Joint immobilization as acute treatment: Some commonly used techniques.

A sling provides some degree of support and limits mobility; it can be useful for injuries that are adversely affected by complete immobilization (eg, for shoulder injuries, which, if completely immobilized, can rapidly lead to adhesive capsulitis [frozen shoulder]).

A swathe (a piece of cloth or a strap) may be used with a sling to prevent the arm from swinging outward, especially at night. The swathe is wrapped around the back and over the injured part.

Bed rest , which is occasionally required for fractures (eg, some vertebral or pelvic fractures), can cause problems (eg, deep venous thrombosis, UTI, muscle deconditioning).

Prolonged immobilization (> 3 to 4 wk for young adults) of a joint can cause stiffness, contractures, and muscle atrophy. These complications may develop rapidly and may be permanent, particularly in the elderly. Some rapidly healing injuries are best treated with resumption of active motion within the first few days or weeks; such early mobilization may minimize contractures and muscle atrophy, thus accelerating functional recovery.

Other procedures

Joint replacement (arthroplasty) may be needed, usually when fractures severely damage the upper end of the femur or the humerus.

Bone grafting may be done immediately if the gap between fragments of bone is too large. It may be done later if healing is delayed (delayed union) or does not occur (nonunion).

Geriatrics Essentials

The elderly are predisposed to musculoskeletal injuries in general because of the following:

  • A tendency to fall frequently (eg, due to age-related loss of proprioception, adverse effects of drugs on proprioception or postural reflexes, orthostatic hypotension)

  • Impaired protective reflexes during falls

The elderly are predisposed to fractures because osteoporosis becomes more common with aging.

Age-related fractures include fractures of the distal radius, proximal humerus, pelvis, proximal femur, and vertebrae.

For any musculoskeletal injury in the elderly, the goal of treatment is rapid return to activities of daily living rather than restoration of perfect limb alignment and length.

Because immobility (joint immobilization or bed rest) is more likely to have adverse effects in the elderly, use of ORIF to treat fractures is increasing.

Early mobilization (made possible by ORIF) and physical therapy are essential to recovery of function.

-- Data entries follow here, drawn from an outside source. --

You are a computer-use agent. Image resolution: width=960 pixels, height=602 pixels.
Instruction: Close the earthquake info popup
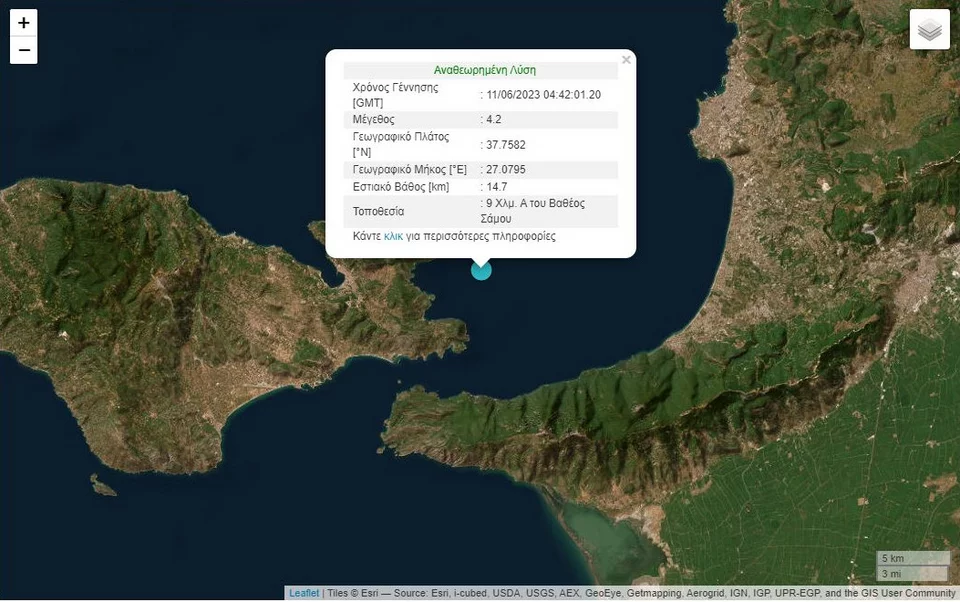[x=626, y=60]
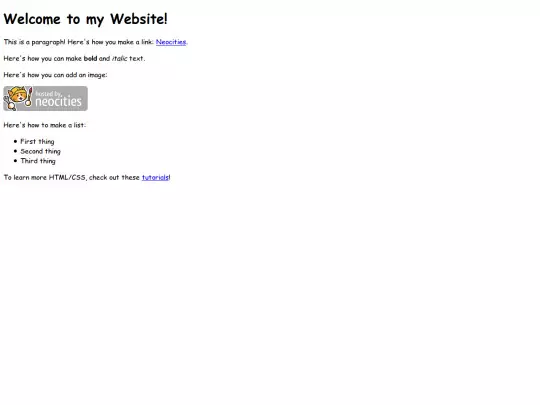The width and height of the screenshot is (540, 405).
Task: Click the 'Here's how to make a list:' line
Action: (45, 125)

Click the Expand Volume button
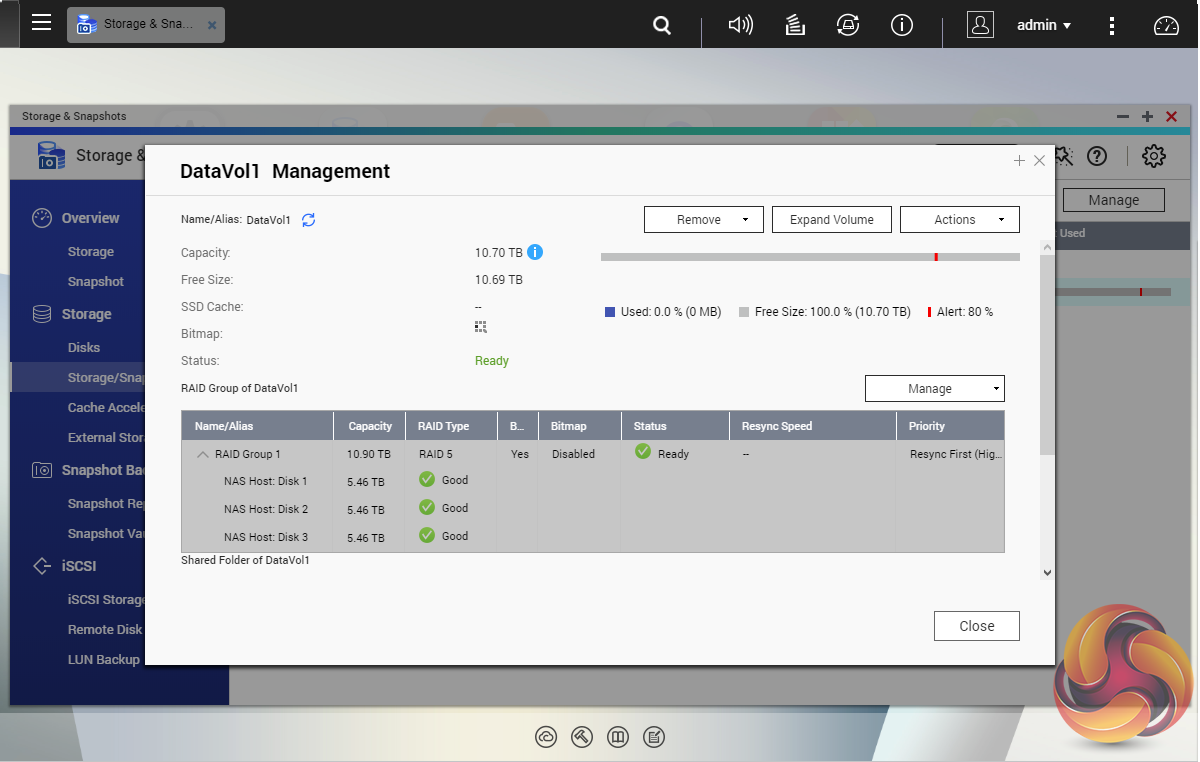tap(831, 220)
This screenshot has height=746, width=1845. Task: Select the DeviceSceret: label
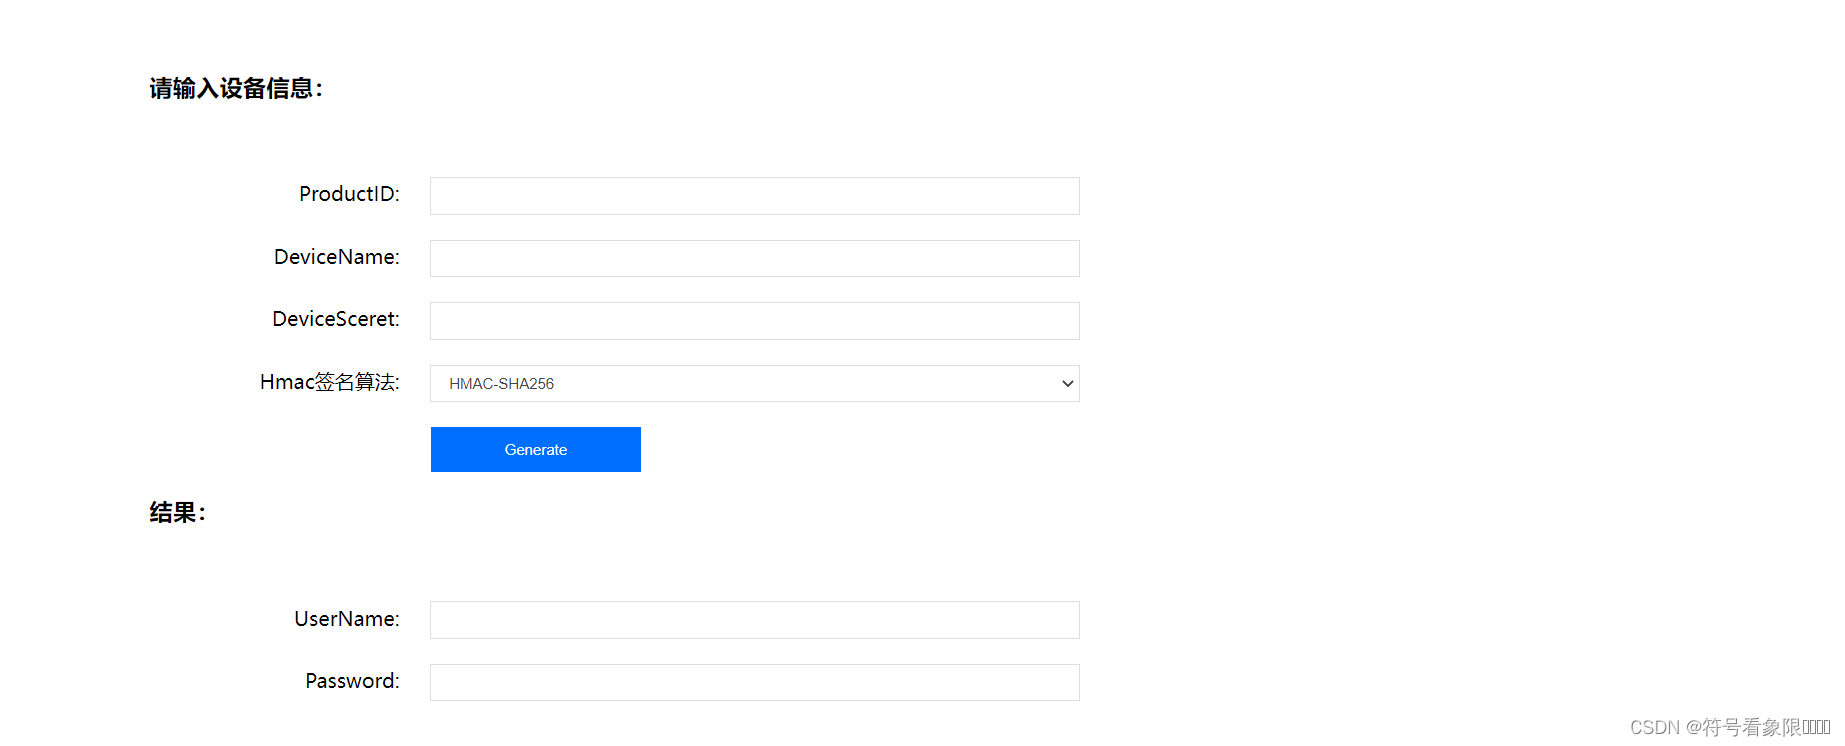tap(336, 319)
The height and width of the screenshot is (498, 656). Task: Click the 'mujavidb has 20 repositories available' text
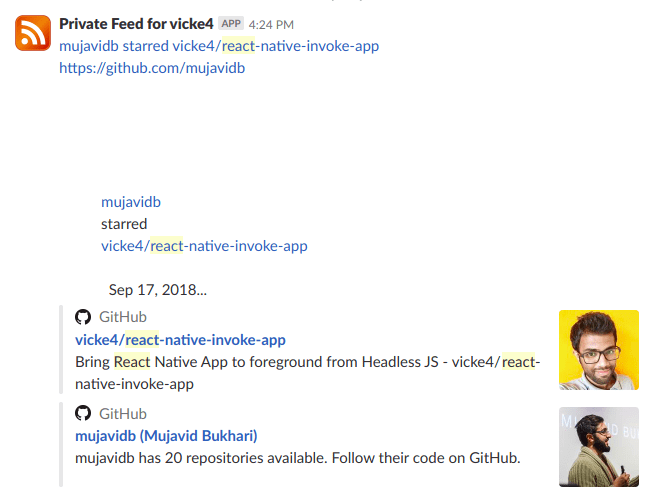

Coexisting disorders (eg, arthritis) can interfere with recovery.

Key Points

  • Injuries that disrupt arterial supply and compartment syndrome threaten limb viability and may ultimately threaten life.

  • Check for ligament, tendon, and muscle injuries as well as fractures (sometimes part of this evaluation is deferred until fracture is excluded).

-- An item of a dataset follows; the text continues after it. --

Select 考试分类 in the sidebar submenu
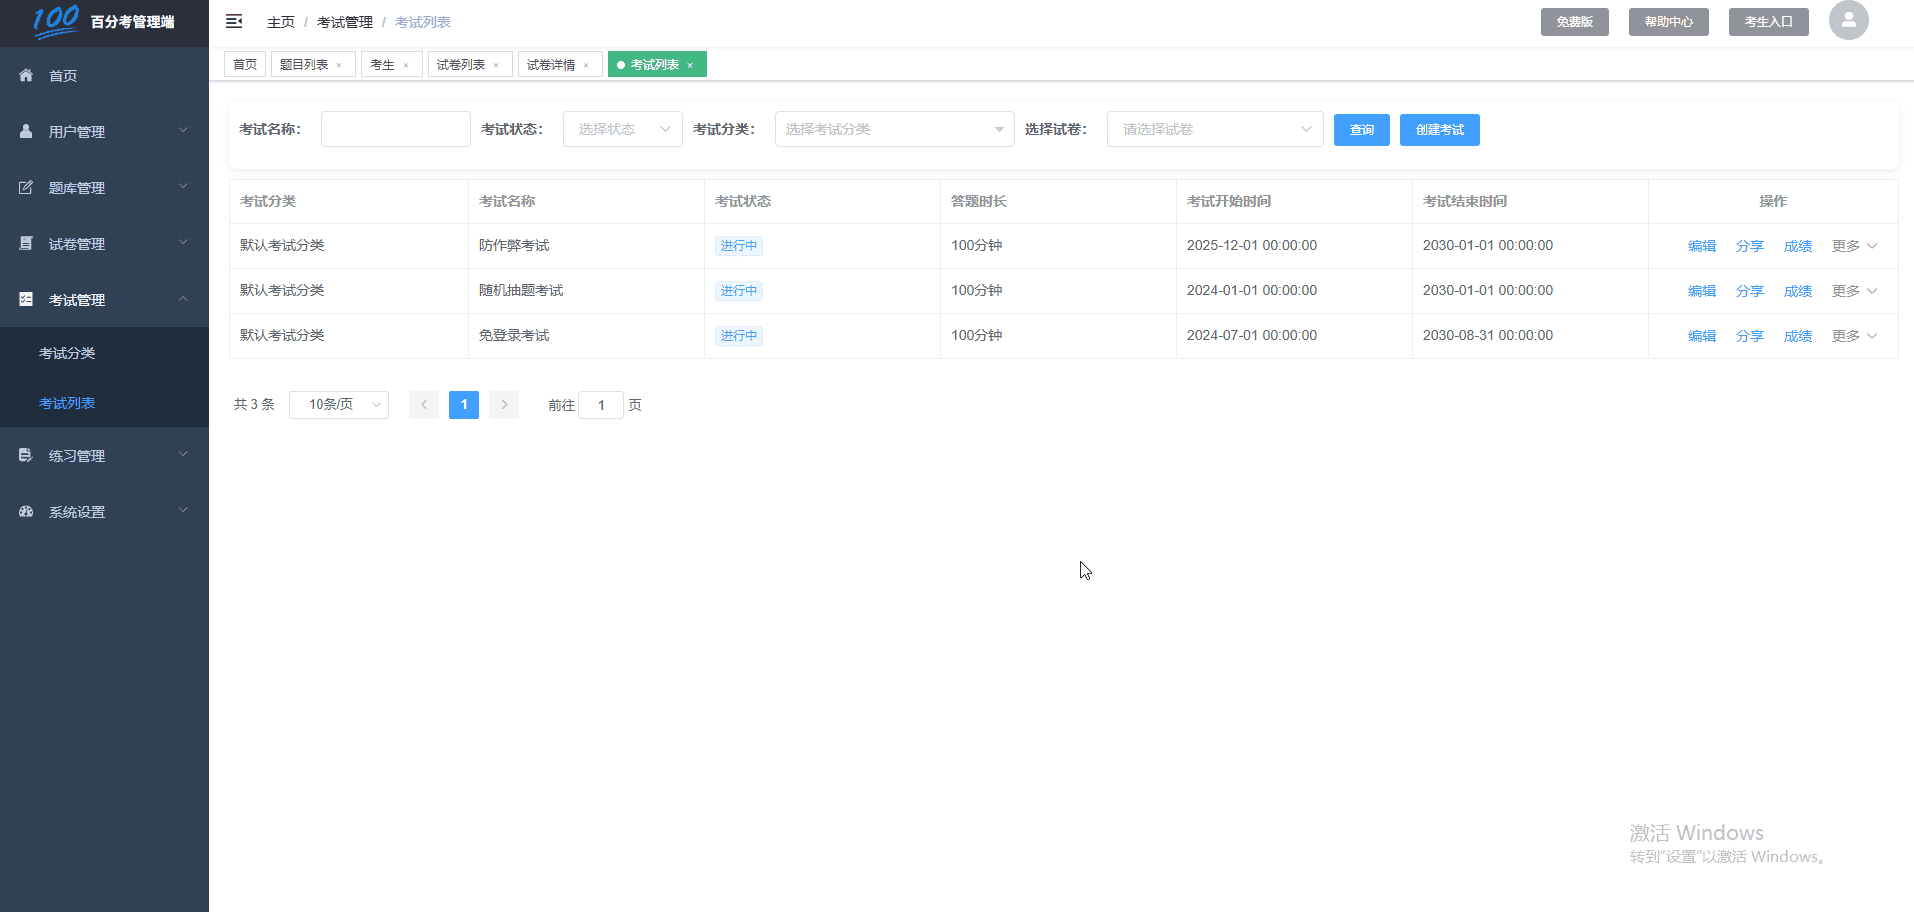This screenshot has height=912, width=1914. click(67, 353)
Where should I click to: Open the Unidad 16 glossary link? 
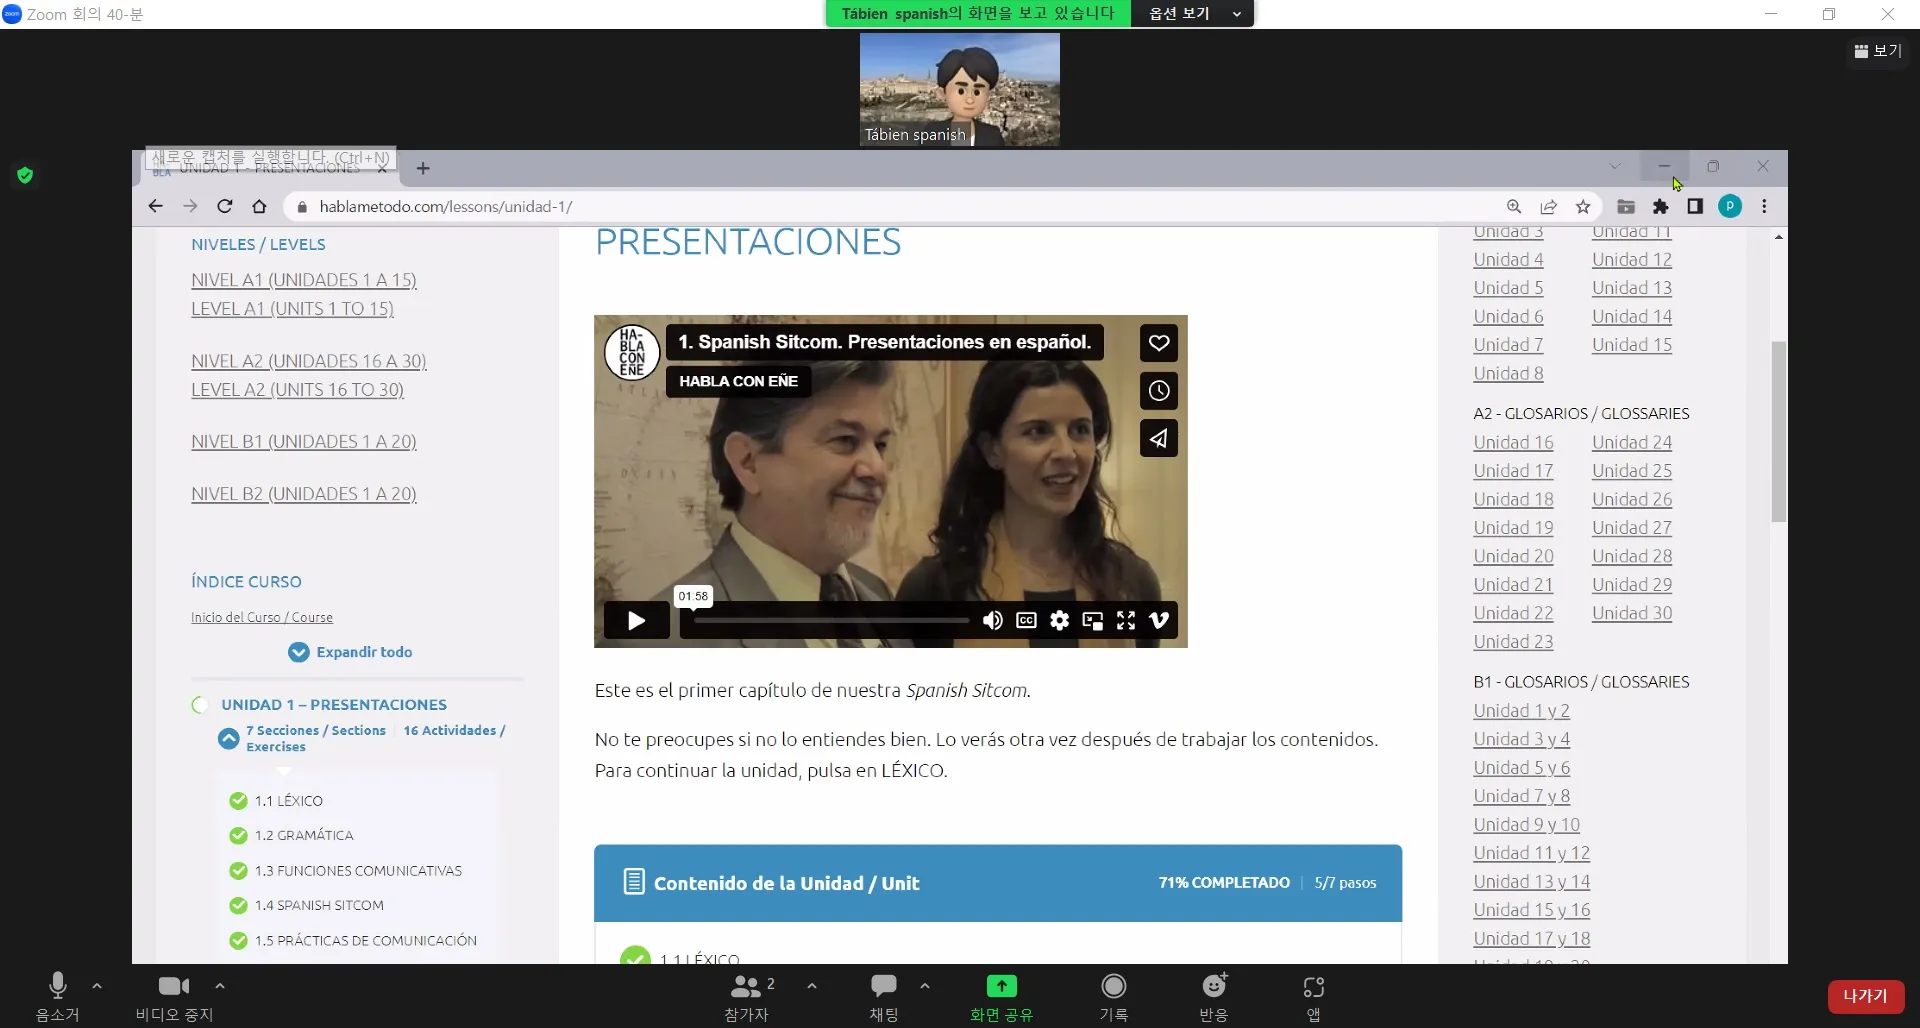[1512, 442]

  • Examine the joints above and below the injured area.

  • Consider referred pain, particularly if physical findings are normal in a joint that patients identify as painful (eg, knee pain in patients with a slipped capital femoral epiphysis).

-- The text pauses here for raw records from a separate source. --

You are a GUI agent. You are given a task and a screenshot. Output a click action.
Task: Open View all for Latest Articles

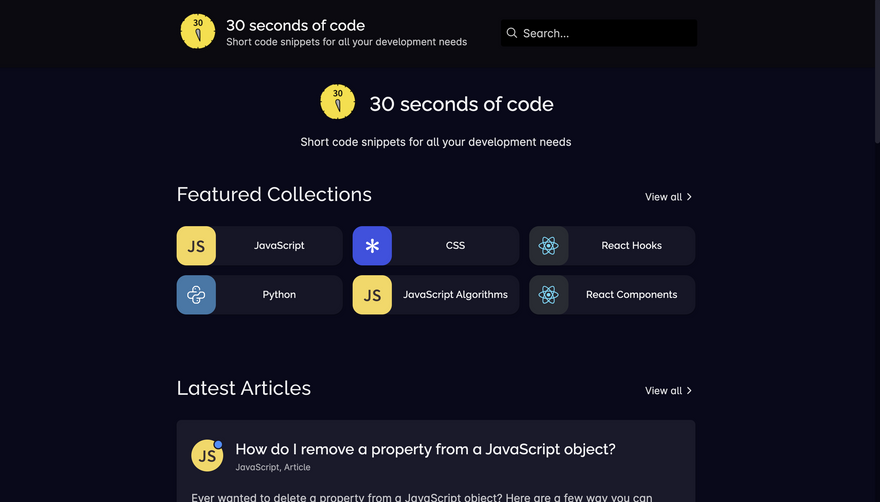click(x=668, y=391)
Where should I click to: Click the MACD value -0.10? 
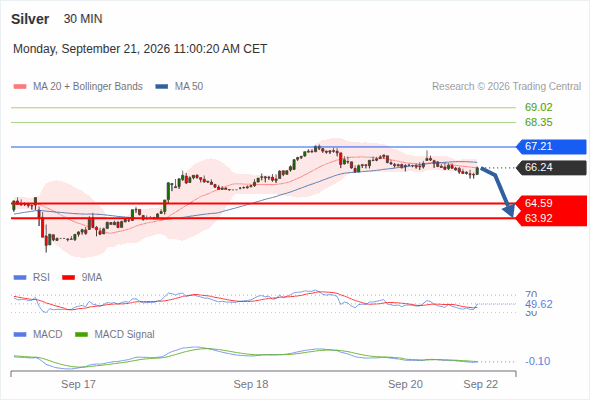[538, 361]
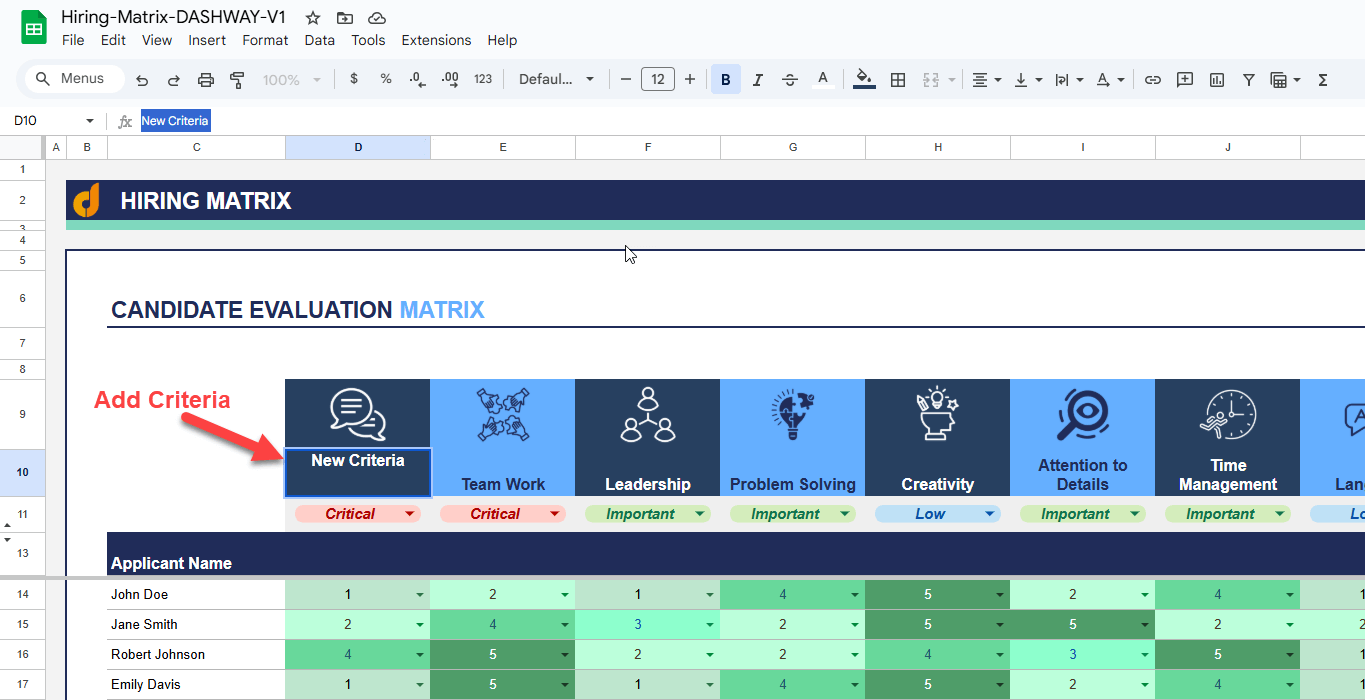Click the Name Box showing D10

[53, 121]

  • X-rays are not necessary for many distal extremity injuries (eg, most injuries of toes 2 through 5, many fingertip injuries and ankle sprains).

  • Consider MRI (sometimes CT) when x-rays are normal but a fracture is strongly suspected clinically (eg, in an elderly person who has hip pain and cannot walk after a fall); MRI can also be done to diagnose soft-tissue injuries.

  • Immediately treat serious associated injuries, splint unstable injuries, and, as soon as possible, treat pain and reduce dislocations.

  • Immobilize unstable injuries immediately; immobilize all injuries that require reduction as soon as they are reduced using a cast or splint

  • Treat most minor injuries with PRICE (protection, rest, ice, compression, elevation).

  • Provide patients with explicit, written instructions about cast care.

  • When treating the elderly, usually choose the method that results in the earliest mobilization.